Since 2011, the U.S. judicial system is considering a class action lawsuit against the seven people who accused Apple’s monopoly on the application for the iPhone, so they are not available in alternative software stores. Back in March, apple company lawyers Asked the judge Yvonne Rogers to discontinue consideration of this case, but the decision to dismiss the action it has taken until now.
Despite the absurdity of the charges the defendant’s representatives regularly attended hearings and repeatedly voiced its position: Apple does not assign a value applications that developers are engaged. The company only takes a fixed percentage of sales for the help in their promotion and distribution, and it is not prohibited by the antimonopoly legislation.
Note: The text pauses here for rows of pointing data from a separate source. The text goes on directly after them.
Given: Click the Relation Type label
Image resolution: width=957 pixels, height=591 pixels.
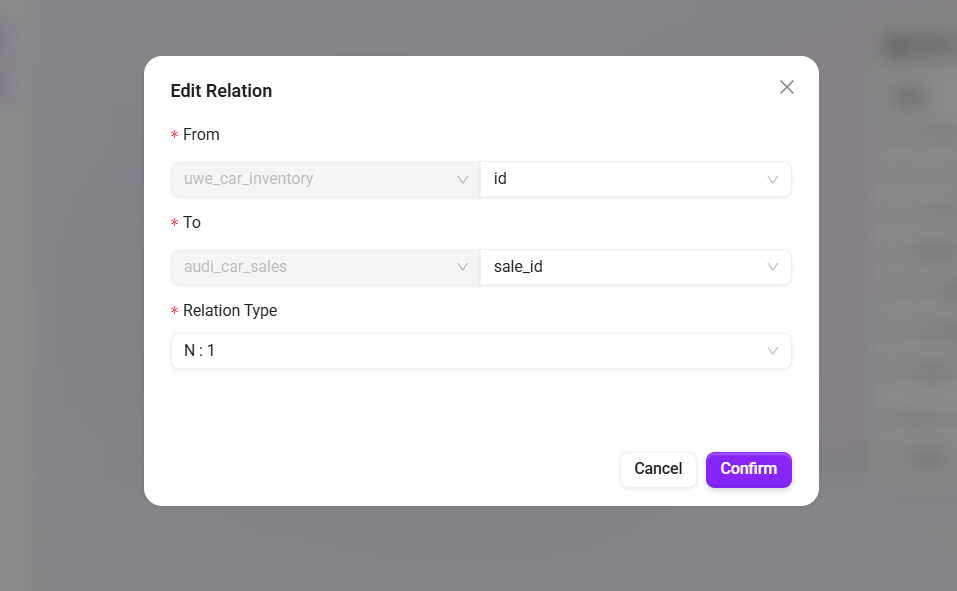Looking at the screenshot, I should coord(230,311).
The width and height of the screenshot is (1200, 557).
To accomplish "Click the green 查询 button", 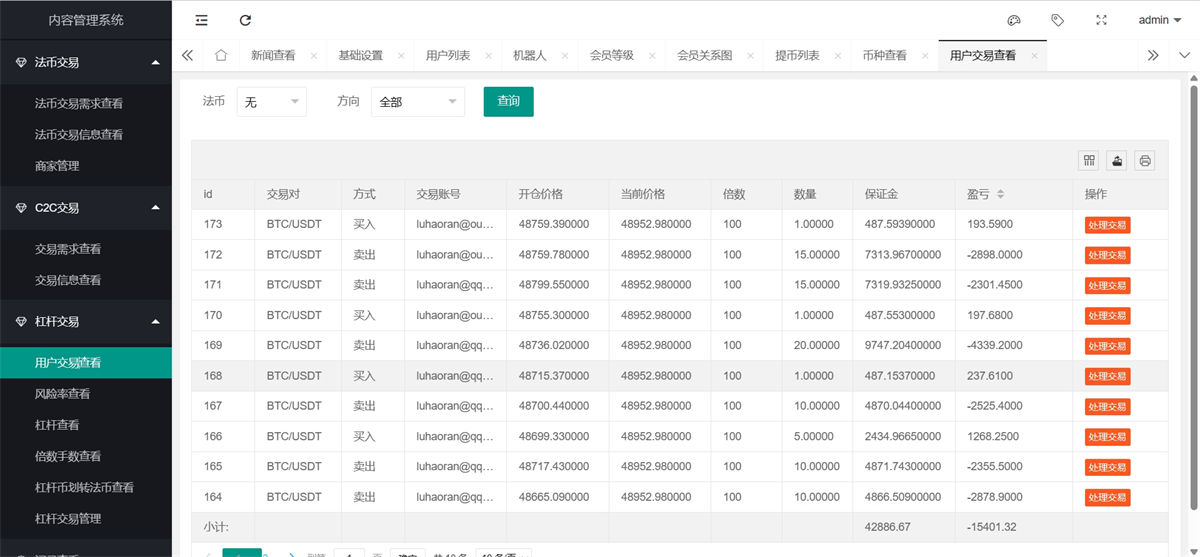I will 508,101.
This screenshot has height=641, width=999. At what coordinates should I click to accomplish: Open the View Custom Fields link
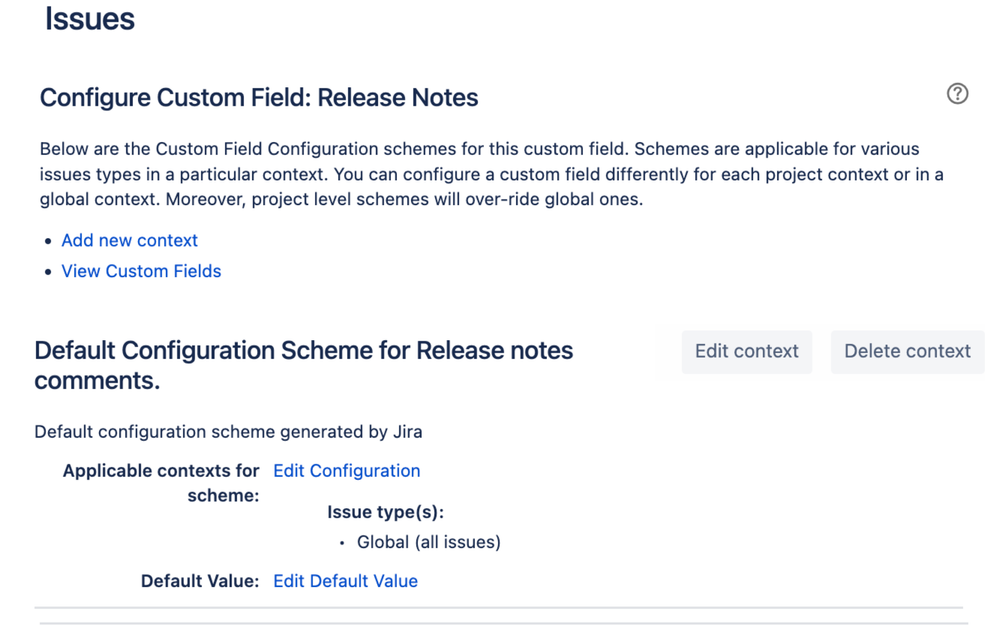[141, 271]
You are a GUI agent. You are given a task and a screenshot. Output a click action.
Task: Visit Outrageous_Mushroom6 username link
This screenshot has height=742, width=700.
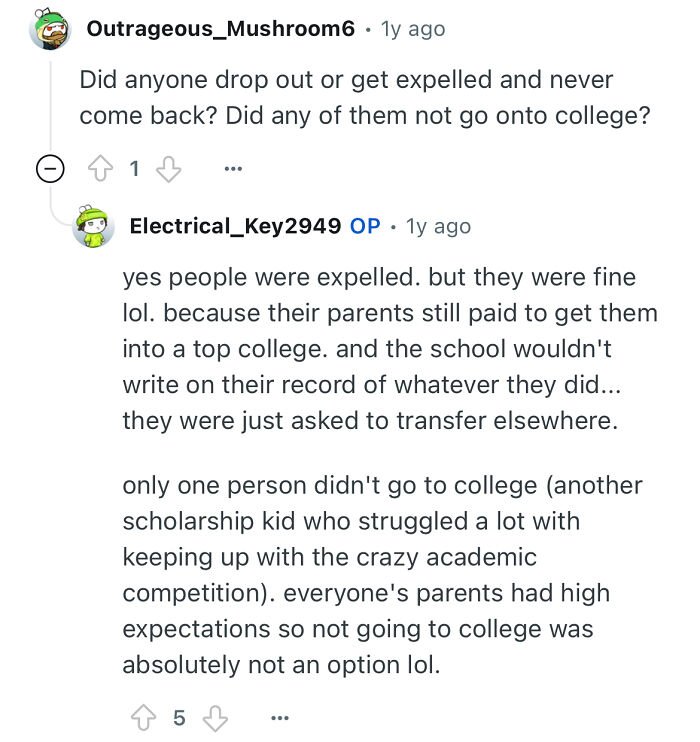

In conversation with journalists judge expressed support for this view, but officially claim by the other, more formal because none of the plaintiffs failed to present convincing evidence of the existence in the world of yet another App Store, where all the approved programs for Apple iPhone would be sold at a low price. Simply put, they have failed to prove that regularly overpay for mobile software company based in Cupertino, or deprived them of a cheaper alternative.
However, the lawyer Alexander Schmidt (Alexander Schmidt), which protects the interests of the plaintiffs, promised to Bloomberg reporters to file a new lawsuit. According to him, Apple “has driven the market for software iPhone into a corner” and should be punished for it.